Nokias Tanz um den Pinguin

14. April 2007, 13:53 |  2 Kommentare

In den letzten beiden Wochen hat sich auf dem Sektor Linux-Handys mehr getan als in den letzten zwei Jahren. Nokia öffnete seine führende S60-Software-Plattform für Drittprogramme und trat der Linux Foundation bei.

Der in dieser Woche angekündigte Umstieg des Handheld-Pioniers Palm auf ein Linux-Betriebssystem war nur ein weiterer Schritt in einem Prozess, der in den vergangenen zwei Wochen sichtbar an Dynamik gewonnen hat.

Seit etwa zwei Jahren wird dem alternativen Betriebssystem von Branchenkennern auf den Smartphones und Handhelds der näheren Zukunft eine wichtige Rolle prophezeit. Wann dieser Zeitpunkt eintreten würde, konnte und wollte aber niemand auf ein Jahr genau festlegen, zu viele Unsicherheitsfaktoren waren dabei im Spiel.

Nokia und die Linux Foundation
Seit zwei Wochen verdichten sich die Anzeichen, dass dieser Zeitpunkt nunmehr direkt bevorsteht. Die dafür entscheidenden Schritte hatte nicht der angeschlagene Taschencomputer-Hersteller Palm getan, sondern der Handy-Weltmarktführer Nokia.

Am 3. April 2007 gab die Linux Foundation, eine Non-Profit-Organisation zur Entwicklungsförderung des alternativen Betriebssystems, den Beitritt von Nokia bekannt.

Warten seit 2005
Das ist umso bedeutsamer, als seit Mai 2005 auf einen solchen Schritt der Finnen gewartet wird. Da hatte Nokia auf dem Linux World Summit in New York sein "Internet Tablet 770" samt dem zugehörigen Linux-Derivat Maemo vorgestellt.

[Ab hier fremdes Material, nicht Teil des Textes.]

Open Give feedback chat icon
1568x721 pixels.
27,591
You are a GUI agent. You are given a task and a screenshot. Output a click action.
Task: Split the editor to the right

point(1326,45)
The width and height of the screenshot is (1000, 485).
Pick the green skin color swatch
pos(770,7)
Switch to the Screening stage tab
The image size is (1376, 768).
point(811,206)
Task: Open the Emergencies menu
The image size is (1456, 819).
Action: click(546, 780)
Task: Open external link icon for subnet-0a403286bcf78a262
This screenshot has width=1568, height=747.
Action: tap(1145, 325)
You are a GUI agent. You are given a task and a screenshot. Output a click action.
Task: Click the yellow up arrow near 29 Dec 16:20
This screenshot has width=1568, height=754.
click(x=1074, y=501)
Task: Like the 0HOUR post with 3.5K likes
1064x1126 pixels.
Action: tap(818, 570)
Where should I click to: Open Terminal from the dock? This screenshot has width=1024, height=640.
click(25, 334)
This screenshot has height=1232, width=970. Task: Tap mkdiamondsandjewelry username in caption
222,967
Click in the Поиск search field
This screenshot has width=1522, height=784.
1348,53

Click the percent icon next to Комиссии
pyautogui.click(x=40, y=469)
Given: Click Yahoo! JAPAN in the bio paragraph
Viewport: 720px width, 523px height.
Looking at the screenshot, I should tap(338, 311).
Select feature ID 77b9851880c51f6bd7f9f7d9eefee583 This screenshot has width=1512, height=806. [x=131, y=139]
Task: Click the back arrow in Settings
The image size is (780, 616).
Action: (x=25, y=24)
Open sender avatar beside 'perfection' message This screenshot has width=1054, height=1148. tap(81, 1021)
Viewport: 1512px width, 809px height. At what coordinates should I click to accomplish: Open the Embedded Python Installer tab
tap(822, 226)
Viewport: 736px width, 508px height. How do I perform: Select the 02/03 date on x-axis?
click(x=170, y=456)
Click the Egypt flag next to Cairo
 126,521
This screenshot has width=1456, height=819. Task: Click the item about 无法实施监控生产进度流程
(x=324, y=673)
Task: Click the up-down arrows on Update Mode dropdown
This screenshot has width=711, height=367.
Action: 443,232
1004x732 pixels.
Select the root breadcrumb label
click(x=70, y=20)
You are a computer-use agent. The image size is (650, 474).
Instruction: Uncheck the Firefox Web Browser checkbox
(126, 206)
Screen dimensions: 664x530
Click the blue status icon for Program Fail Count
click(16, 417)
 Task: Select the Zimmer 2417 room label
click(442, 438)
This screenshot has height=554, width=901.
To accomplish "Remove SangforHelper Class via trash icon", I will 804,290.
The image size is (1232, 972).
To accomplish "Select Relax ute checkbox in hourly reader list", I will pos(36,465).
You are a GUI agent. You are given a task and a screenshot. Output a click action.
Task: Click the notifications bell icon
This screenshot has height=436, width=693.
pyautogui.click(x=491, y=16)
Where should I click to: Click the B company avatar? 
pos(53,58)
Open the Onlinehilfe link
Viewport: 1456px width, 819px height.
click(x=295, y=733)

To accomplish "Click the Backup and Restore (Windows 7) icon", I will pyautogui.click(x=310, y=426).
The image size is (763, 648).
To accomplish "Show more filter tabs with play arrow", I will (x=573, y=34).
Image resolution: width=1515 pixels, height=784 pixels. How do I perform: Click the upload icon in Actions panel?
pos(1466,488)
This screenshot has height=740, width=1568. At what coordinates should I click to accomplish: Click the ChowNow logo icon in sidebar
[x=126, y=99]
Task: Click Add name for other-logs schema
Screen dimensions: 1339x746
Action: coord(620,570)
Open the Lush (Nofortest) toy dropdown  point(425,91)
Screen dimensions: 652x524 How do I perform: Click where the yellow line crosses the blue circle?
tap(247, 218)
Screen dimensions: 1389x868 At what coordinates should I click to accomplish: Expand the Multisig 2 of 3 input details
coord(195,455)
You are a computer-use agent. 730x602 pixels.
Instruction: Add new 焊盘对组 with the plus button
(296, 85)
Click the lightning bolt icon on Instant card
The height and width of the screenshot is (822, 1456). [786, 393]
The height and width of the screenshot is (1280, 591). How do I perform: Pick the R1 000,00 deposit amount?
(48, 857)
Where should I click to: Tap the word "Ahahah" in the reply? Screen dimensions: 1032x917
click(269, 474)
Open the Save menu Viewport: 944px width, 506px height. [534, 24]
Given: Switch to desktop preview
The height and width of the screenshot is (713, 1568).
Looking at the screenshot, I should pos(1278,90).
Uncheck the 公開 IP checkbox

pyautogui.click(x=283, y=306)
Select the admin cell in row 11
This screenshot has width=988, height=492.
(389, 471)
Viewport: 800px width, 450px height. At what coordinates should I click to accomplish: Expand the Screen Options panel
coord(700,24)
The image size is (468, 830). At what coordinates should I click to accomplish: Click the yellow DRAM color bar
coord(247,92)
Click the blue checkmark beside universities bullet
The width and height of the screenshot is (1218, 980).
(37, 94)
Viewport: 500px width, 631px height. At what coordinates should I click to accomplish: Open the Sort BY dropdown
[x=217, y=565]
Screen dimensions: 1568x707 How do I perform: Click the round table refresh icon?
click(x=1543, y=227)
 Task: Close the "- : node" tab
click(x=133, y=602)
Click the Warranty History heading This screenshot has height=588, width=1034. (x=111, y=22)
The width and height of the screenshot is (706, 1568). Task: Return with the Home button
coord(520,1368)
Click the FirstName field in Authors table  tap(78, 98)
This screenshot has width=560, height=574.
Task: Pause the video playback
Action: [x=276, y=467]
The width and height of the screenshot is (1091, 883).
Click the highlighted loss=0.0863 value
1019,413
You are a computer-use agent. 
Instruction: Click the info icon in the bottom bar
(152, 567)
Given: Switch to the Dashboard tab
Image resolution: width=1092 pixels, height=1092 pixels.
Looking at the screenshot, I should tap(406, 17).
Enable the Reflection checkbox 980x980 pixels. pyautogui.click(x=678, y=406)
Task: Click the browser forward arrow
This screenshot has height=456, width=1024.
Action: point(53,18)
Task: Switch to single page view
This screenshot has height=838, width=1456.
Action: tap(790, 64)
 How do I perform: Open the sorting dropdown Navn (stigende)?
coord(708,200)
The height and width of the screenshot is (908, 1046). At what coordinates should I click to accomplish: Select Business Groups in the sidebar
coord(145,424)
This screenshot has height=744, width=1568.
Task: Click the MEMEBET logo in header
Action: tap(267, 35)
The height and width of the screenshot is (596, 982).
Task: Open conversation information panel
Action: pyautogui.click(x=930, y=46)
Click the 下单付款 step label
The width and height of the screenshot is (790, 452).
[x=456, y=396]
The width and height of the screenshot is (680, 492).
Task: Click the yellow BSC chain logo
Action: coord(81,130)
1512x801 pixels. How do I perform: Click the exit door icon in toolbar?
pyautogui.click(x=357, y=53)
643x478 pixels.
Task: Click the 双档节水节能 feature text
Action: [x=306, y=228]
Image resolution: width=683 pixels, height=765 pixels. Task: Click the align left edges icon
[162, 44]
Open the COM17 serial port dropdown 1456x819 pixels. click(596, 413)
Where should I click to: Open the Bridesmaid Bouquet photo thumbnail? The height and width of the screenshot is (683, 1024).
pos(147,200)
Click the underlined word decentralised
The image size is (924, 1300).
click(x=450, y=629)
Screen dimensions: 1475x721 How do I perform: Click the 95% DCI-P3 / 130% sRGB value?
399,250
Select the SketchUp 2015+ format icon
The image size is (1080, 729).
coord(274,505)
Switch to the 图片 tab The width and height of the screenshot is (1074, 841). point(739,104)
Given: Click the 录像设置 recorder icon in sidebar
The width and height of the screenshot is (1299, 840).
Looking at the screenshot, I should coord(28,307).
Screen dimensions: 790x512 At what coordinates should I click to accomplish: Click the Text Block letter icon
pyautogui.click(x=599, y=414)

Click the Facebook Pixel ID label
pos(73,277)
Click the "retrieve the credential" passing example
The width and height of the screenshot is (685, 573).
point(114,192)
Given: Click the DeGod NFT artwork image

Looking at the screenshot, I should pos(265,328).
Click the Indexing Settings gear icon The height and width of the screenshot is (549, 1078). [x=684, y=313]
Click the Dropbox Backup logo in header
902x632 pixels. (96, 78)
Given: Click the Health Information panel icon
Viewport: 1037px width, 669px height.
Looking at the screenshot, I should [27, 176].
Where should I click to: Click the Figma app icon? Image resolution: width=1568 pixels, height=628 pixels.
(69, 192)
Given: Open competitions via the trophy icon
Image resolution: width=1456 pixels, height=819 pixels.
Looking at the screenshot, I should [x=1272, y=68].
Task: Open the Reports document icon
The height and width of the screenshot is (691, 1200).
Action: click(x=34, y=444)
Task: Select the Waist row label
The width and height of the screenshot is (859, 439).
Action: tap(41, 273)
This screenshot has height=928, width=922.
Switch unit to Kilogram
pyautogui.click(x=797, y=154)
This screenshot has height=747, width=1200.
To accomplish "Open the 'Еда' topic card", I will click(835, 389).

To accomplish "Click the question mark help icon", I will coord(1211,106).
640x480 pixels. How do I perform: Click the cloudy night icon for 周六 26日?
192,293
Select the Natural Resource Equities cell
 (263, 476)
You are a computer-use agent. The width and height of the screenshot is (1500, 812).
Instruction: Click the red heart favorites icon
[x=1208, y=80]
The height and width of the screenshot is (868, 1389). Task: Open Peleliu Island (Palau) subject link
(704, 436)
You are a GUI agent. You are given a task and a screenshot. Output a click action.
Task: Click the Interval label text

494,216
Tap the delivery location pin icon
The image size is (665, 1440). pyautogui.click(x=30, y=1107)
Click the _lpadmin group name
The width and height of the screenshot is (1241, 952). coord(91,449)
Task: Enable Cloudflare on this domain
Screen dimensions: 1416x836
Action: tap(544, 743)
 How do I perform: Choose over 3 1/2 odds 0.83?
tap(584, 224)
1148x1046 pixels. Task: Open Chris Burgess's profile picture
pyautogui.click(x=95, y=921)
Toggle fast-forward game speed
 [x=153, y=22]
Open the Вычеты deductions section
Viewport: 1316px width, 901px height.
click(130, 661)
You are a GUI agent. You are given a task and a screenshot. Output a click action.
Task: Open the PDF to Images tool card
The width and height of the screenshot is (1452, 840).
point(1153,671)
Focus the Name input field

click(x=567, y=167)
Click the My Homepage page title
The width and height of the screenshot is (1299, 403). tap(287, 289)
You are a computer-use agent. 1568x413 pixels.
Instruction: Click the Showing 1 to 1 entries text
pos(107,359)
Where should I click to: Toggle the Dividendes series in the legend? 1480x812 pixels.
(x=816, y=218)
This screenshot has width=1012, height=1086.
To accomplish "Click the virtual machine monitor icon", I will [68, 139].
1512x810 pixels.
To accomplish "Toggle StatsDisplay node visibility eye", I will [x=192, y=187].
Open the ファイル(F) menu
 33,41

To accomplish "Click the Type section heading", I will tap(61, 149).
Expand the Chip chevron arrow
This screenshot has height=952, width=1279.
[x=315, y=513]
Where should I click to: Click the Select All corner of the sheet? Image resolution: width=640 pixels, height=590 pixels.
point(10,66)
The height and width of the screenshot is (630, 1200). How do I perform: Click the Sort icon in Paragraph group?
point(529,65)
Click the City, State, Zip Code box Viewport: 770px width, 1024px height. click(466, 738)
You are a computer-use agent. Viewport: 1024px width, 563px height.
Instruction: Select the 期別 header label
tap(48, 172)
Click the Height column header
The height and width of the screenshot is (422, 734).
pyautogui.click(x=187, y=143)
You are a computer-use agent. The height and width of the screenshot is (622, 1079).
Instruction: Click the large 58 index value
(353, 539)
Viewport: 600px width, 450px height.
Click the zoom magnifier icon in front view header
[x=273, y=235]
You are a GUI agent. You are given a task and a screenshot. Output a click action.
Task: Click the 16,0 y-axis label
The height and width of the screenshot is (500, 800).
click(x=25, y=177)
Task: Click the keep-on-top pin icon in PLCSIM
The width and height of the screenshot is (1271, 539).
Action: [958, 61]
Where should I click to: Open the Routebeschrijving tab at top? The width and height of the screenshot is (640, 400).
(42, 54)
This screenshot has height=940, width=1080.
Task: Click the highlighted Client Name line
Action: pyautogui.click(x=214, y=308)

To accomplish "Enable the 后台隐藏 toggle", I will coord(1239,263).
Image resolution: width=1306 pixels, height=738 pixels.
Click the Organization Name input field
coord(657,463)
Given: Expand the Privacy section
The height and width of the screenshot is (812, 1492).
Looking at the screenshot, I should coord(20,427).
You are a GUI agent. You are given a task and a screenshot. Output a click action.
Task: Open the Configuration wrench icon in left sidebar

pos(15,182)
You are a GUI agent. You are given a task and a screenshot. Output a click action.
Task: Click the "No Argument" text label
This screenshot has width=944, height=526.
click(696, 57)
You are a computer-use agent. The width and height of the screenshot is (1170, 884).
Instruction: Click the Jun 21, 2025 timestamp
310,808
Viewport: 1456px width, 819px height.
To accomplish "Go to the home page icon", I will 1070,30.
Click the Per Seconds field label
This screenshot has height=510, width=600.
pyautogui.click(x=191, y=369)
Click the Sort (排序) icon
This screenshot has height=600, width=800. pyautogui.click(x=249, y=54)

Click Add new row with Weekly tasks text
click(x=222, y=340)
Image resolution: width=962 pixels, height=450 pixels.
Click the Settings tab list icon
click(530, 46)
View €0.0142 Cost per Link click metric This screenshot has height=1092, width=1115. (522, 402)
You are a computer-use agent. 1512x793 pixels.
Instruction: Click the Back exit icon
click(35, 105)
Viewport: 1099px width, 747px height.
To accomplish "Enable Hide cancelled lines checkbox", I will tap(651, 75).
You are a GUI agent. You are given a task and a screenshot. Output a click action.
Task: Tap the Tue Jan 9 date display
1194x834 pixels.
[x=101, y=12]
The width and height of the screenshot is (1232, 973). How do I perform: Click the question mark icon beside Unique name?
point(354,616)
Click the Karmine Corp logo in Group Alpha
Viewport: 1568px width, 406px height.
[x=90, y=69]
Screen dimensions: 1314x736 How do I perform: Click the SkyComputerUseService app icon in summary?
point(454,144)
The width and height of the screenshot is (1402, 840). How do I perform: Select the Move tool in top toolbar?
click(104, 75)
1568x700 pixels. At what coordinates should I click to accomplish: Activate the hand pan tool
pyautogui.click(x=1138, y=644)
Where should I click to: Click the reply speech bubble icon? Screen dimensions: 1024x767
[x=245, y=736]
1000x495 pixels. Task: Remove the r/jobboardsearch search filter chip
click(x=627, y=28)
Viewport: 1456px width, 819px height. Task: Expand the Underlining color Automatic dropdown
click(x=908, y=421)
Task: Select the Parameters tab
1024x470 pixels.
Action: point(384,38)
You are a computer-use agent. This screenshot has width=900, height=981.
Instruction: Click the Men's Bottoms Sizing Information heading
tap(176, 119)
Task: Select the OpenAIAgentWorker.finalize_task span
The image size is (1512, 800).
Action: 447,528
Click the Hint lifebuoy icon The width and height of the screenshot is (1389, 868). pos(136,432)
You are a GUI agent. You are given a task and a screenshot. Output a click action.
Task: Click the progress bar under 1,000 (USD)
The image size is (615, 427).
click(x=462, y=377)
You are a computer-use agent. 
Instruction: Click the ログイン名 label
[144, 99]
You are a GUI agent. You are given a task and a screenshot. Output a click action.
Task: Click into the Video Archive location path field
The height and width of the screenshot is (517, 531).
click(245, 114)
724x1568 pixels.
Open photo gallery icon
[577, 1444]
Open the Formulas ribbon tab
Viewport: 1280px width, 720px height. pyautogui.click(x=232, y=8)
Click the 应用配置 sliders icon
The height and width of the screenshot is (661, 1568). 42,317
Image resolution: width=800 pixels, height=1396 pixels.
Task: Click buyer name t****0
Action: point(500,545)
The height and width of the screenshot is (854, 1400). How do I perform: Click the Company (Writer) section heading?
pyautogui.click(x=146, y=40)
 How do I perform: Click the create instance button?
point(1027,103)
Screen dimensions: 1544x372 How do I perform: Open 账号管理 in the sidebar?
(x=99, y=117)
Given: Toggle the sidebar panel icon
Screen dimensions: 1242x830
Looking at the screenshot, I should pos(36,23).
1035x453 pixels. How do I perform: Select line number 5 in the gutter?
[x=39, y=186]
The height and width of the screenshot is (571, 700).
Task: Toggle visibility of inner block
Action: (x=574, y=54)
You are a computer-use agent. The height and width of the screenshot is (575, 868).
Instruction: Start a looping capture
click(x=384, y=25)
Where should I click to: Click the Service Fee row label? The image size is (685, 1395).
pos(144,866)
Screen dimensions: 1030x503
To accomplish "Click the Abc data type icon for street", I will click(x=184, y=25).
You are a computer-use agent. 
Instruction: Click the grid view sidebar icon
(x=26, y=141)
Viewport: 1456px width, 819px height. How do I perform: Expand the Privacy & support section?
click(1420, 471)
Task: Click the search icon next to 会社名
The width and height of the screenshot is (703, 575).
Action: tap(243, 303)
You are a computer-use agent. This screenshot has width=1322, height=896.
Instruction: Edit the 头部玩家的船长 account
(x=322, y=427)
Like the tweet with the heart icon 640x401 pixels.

Das Betriebssystem ist mittlerweile bei der Version 3.1. angelangt. Danach gab es wenig Neues, der von manchen erwartete Durchbruch blieb bisher aus.

Vorsichtige Öffnung von Symbian
Parallel zum Beitritt kündigte Nokia nun an, dass die Interfaces zur Symbian-Software-Plattform für Programme von Drittherstellern in Teilen geöffnet wurden.

War bis dahin die proprieträre Programmiersprache Symbian C++ Pflicht, so stehen seit Anfang April Open-C-Libraries für Nokias S60-Plattform zur Verfügung. Damit können zum Beispiel Linux-Programme viel einfacher für Nokia-Handys aller Art adaptiert werden als bisher.

Der Eiertanz
Auch ein solcher Schritt mit der nächsten Konsequenz des Vollumstiegs war seitens der Finnen bereits lange vorher angedeutet worden, nur wartet man halt bisher darauf.

Warum Nokia diesen Eiertanz rund um den Pinguin nun schon mehrere Jahre vollführt, lässt sich anhand einer Zahl erklären: 47,9 Prozent. So hoch sind die Anteile Nokias am weltweit führenden Symbian-Betriebssystem, dem die Finnen nicht zuletzt ihre Vormachtstellung auf dem Handy-Weltmarkt verdanken.

200 Millionen Linux-Handys 2012
Und schon sind die Branchenanalysten dabei, ihre Prognosen noch oben zu revidieren. Die Marktforschungsfirma ABI Research rechnet mit 200 Millionen Linux-Handys im Jahr 2012, was gegen die 2007 vorwiegend in Fernost verkauften acht Millionen Linux-Mobilgeräte ein recht stolzer Anstieg ist.

Vorwiegend Smartphones - also höherklassige Geräte - sollen mit der Kraft des Pinguins betrieben werden [127 Mio.], das restliche Drittel stellen Mittelklassehandys. Auf diesem Sektor war der Linux-Anteil 2007 praktisch null.

Natürlich sind bei einer Entwicklung, die gerade erst dabei ist, in Schwung zu kommen, Fragen wie die "Total Cost of Ownwership" ganz einfach mangels vorliegender Erfahrungswerte noch nicht wirklich geklärt.

Latenzprobleme
An der Beseitigung eines weiteren Hindernisses, nämlich bestehender Latenzprobleme beim Einsatz von Linux in Einprozessorhandys, muss noch gearbeitet werden, das merken die Marktforscher von ABI ebenfalls an.

Dass ein schlankes Linux-Derivat auch auf Mittelklassehandys problemlos laufen kann, ist angesichts der Entwicklung bei "Embedded Linux" leicht abzusehen.